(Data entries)

+ + + + + + +

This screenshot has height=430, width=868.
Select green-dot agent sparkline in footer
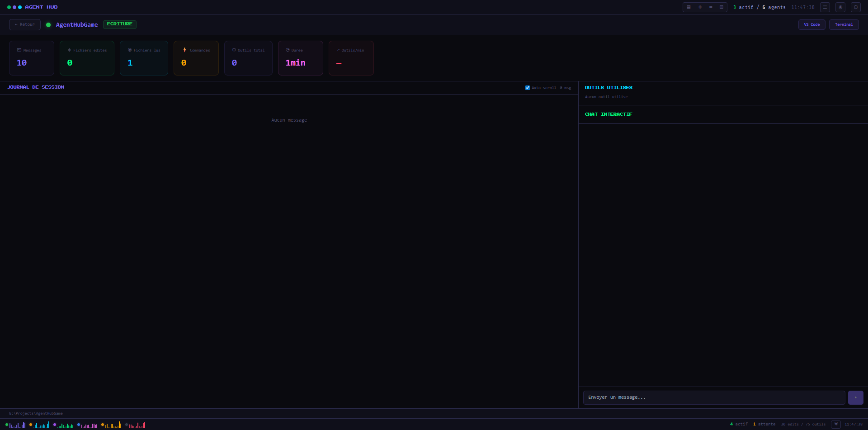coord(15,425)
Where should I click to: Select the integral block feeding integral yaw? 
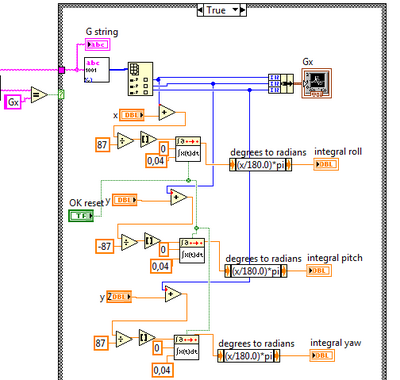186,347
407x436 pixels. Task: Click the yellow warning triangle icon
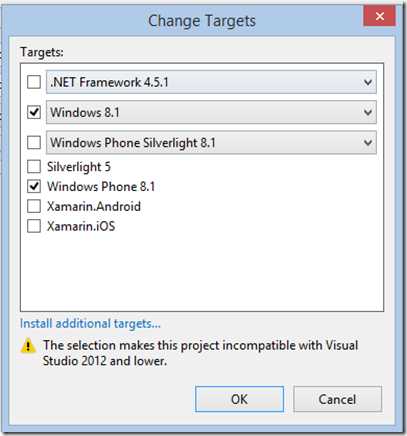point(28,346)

+ + + + + + +

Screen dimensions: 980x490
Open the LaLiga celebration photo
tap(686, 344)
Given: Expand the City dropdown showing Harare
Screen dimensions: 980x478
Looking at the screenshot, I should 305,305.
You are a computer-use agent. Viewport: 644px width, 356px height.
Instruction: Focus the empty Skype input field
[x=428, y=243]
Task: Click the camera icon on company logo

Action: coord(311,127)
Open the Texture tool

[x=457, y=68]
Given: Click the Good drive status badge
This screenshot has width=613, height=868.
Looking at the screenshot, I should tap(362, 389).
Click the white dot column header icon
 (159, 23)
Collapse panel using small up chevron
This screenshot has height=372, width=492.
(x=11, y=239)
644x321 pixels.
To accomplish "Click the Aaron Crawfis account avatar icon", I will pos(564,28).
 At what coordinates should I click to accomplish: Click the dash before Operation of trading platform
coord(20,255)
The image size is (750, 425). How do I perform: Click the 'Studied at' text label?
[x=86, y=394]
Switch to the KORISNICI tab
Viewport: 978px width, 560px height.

+ + + + + + +

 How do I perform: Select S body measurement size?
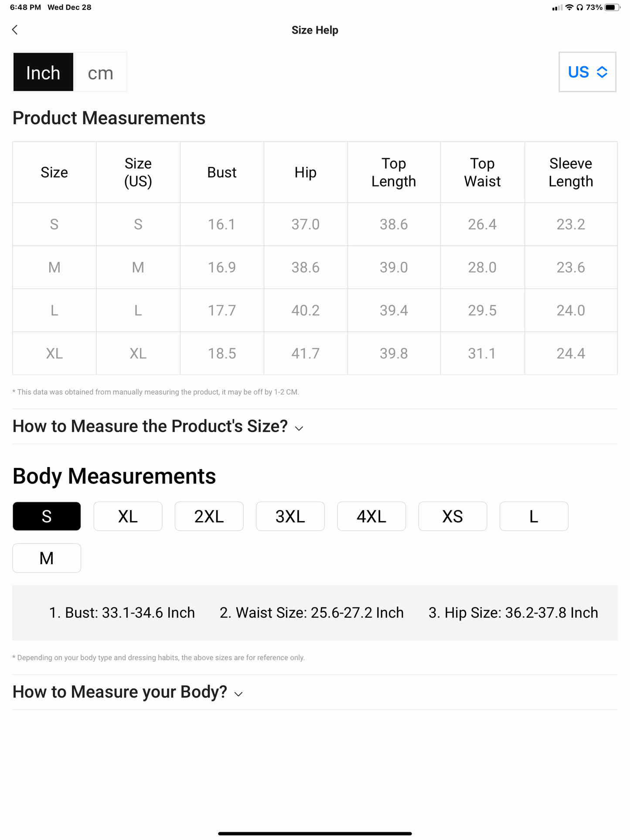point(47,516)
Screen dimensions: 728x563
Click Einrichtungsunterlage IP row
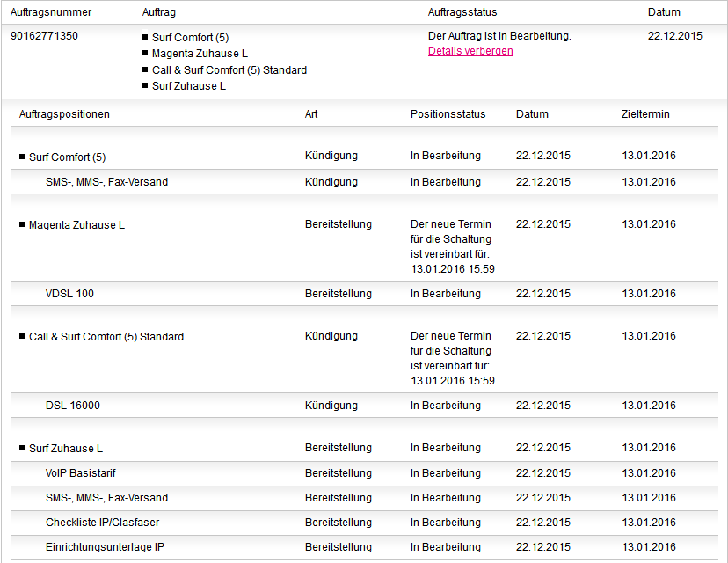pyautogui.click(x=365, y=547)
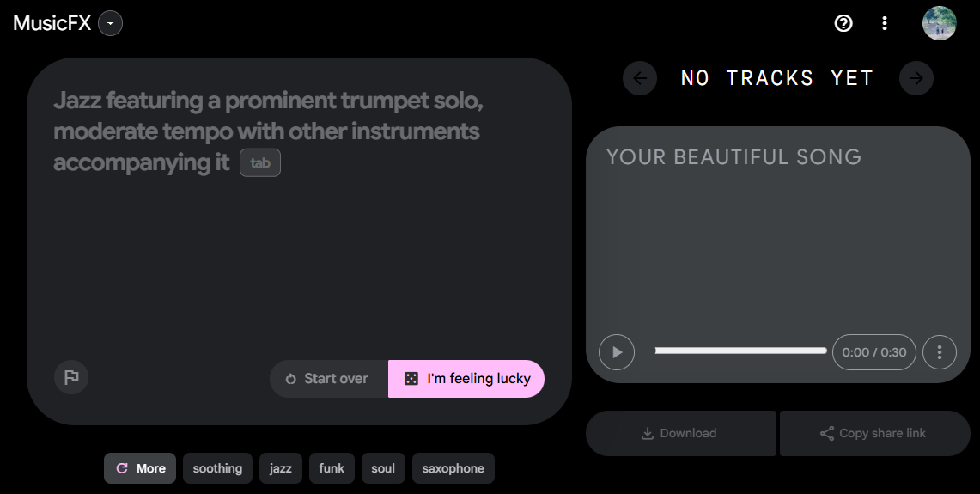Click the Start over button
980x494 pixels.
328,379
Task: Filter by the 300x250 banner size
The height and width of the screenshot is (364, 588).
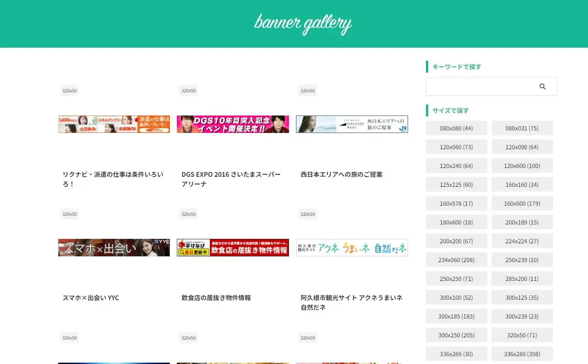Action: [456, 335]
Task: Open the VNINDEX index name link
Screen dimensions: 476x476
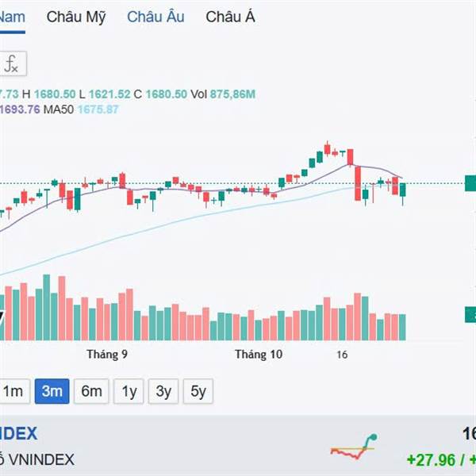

+ + + + + + +

_Work instructions_
Could you return exactly the lines above from the line with "Given: Click the Good drive status badge" to the line with "Viewport: 978px width, 560px height.", both included, and nothing else?

_Response_
Given: Click the Good drive status badge
This screenshot has width=613, height=868.
Looking at the screenshot, I should tap(362, 389).
Click the white dot column header icon
 (159, 23)
Collapse panel using small up chevron
This screenshot has height=372, width=492.
(x=11, y=239)
644x321 pixels.
To accomplish "Click the Aaron Crawfis account avatar icon", I will pos(564,28).
 At what coordinates should I click to accomplish: Click the dash before Operation of trading platform
coord(20,255)
The image size is (750, 425). How do I perform: Click the 'Studied at' text label?
[x=86, y=394]
Switch to the KORISNICI tab
Viewport: 978px width, 560px height.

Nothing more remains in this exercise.